Question

Could someone please shed some light on these mongodb 3.6.5 server log messages on the primary node of a 3-member replicaset? rs.status() says all the nodes are up and running but seeing a ton of (I)nformational logs.

2019-01-16T00:07:24.819+0000 I ACCESS [conn95] Unauthorized: not authorized on admin to execute command { replSetGetStatus: "1", $db: "admin", $clusterTime...

Was it helpful?

Solution

Unauthorized: not authorized on admin to execute command { replSetGetStatus: "1", $db: "admin", $clusterTime...

The message indicates there is a user or application trying to run the replSetGetStatus command without having the correct privileges.

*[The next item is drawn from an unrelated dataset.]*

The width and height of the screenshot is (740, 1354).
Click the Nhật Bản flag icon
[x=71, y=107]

This command returns the current state of your replica set from the point of view of the server that processed the command. If this error is logged frequently, it is likely the result of a monitoring script or agent.

You can track down the source by searching the MongoDB server logs for related connection history. The first few lines for a given connection ID will usually include client metadata (optional, so will vary by driver/application) as well as the username used with authentication enabled.

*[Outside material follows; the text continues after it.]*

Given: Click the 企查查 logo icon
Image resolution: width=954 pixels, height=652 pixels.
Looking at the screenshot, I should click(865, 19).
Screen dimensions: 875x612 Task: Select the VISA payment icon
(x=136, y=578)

For example, using a Linux-like command line to find the first entries for conn95:

> grep conn95 mongod.log | head -2
2019-01-15T21:41:19.026+1100 I NETWORK  [conn95] received client metadata from 192.168.1.123:59354 conn95: { driver: { name: "PyMongo", version: "3.6.0" }, os: { type: "Darwin", name: "Darwin", architecture: "x86_64", version: "10.14.2" }, platform: "CPython 2.7.14.final.0", application: { name: "monitoring-agent v1.2.3-dev" } }
2019-01-15T21:41:19.027+1100 I ACCESS   [conn95] Successfully authenticated as principal monitoring-agent on admin

These log lines include the following info:

  • the connection originated from 192.168.1.123
  • the client application identified itself as monitoring-agent v1.2.3-dev
  • the application successfully authenticated as user monitoring-agent via the admin database

If this is an expected connection from a monitoring agent, the likely fix would be to grant a role which includes the required access for replSetGetStatus (for example, the built-in clusterMonitor role):

use admin;
db.grantRolesToUser("monitoring-agent", [{ role: "clusterMonitor", db: "admin" }]);

If the connection is unexpected, you could determine an appropriate action based on the source IP or other details. You may wish to shutdown a monitoring app that is no longer required or remove the associated user account and block connections via your firewall. See MongoDB Security Checklist for some available security measures to consider.